Currently, 80 percent of China's imported energy passes through the Strait of Malacca – a crowded, heavily pirated waterway that squeezes past Singapore. Yet over the past few years, melting Arctic ice, a casualty of climate change, has turned the frigid north into a viable shipping route. The newly navigable northern sea route above Russia would cut the distance between Shanghai and northern Europe by 4,000 miles, saving medium-sized bulk carriers about two weeks and $392,866 on each journey. Three years ago, no ships made the voyage. Last year, there were 46.
Last August, Chinese scientists aboard a Ukrainian-built icebreaker, the Xuelong, or Snow Dragon, completed the country's first trans-Arctic ship voyage from Shanghai to Iceland. The trip's leader, Huigen Yang, told Reuters this week that Chinese shipping companies, encouraged by the ship's success, may be planning a commercial voyage along the same route as soon as this summer.

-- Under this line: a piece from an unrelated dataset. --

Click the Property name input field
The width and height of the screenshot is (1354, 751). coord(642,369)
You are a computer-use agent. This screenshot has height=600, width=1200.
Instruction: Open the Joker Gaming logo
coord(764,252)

Scandinavian shipping companies – long an influential force in the region's politics – are also ebullient about the development. “For the producers up north, all of a sudden they have a two-tier market to play on,” said Henrik Falck, a project manager at Norway's Tschudi Shipping Company. “They can either ship their cargo to China or the Far East, or they can send it to the continent as they are doing today. And the transportation cost is no longer killing the deal.”
Over the past few years, melting Arctic ice, a casualty of climate change, has turned the frigid north into a viable shipping route for countries like China.
Credit: Mark Peterson/Corbis
Although China has never announced an official Arctic policy, some fear that its regional economic interests could have military implications. Furthermore, the U.S. Geological Survey estimates that 30 percent of the world's undiscovered natural gas reserves lay above the Arctic Circle, in addition to vast deposits of oil, coal, rare earths and uranium, and experts say that China wants to get in on the ground floor.
“The way I see it, very minor investments for China now can warrant very big rewards in the future,” said Malte Humpert, founder and executive director of the Arctic Institute in Washington, DC. “It's a low risk and obvious choice.”
One indicator is China's recent interest in Greenland. The vast, self-governing country's parliament is considering approving a $2.3 billion mining project north-east of the capital, Nuuk, which would be led by the UK-based London Mining Plc, but supply China with 15 million tons of iron ore a year.
The project, which may kick off this summer, would require a team of 3,000 Chinese workers, adding more than 4 percent to the country's population of 57,000. Some fear that it would affect Greenland's pristine natural environment, which locals rely on for hunting and fishing.
Greenland's prime minister, Aleqa Hammond, who was elected last Tuesday, has promised to assuage these fears by limiting inflows of cheap labor from abroad.
“What could the creation of a mine and the arrival of some 3,000 Chinese workers mean to me as an inhabitant of a hamlet? What will it mean to me and my hunting grounds?” she told the Associated Press.
Tiny, 320,000-population Iceland may best represent the polarity of Europe's reactions to China's Arctic aspirations. Last year, Icelandic authorities rejected a Chinese billionaire's bid to turn land in the country's barren north into a holiday resort. Some said that the development's proximity to deep-water ports could pose security risks.
Yet former Chinese premier Wen Jiabao made Iceland his first stop on his European tour last spring, signing Arctic co-operation agreements with the Icelandic prime minister. China's $250 million embassy in Iceland's capital, Reykjavik, can accommodate 500 personnel; in contrast the U.S. embassy has a staff of 70.
When the Snow Dragon icebreaker docked at the port of Reykjavik last August, the country's president was standing there to welcome the ship.